I couldn’t agree more with Nate Jones take in LLM's are bad at code and product. It’s hard to write critically about LLM without sounding overly contrarian or that you are fishing for clicks.
I hear claims that AI will replace a job or will accelerating a task and often counter: “So, what has YOUR experience using LLM been like?” The response is usually somewhere between “I haven’t really used it” to “It looks credible, but I don’t trust it.”
It’s easy to believe in the magic when you aren’t using it daily, and equally as easy to be disappointed when the output looks good, but the code won’t compile.
A while back I started a side project for the purpose of testing AI tools in various aspects of the building software. Recently I began sharing those notes not to expose the gaps in AI but to counter the statements that productivity gains from AI are immediate and automatic.
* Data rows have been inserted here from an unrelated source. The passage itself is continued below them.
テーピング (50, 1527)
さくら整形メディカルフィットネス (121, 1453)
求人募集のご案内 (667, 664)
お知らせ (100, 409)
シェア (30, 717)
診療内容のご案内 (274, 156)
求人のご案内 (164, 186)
They are not, and we need to think critically about how to deliberately incorporate these tools into our workflows where they are effective and where it makes sense.
I love his perspective from the product side that: “Chad can't give you the business judgement to say that a particular thing is the right thing to build now.”
I often feel the same way in architecture decisions and regularly have debates about whether it's better to build a PWA or native app, or to use microservices or a monolith. My correct answer is always “it depends” and LLM isn’t at a point where it can understand the context without a human perspective.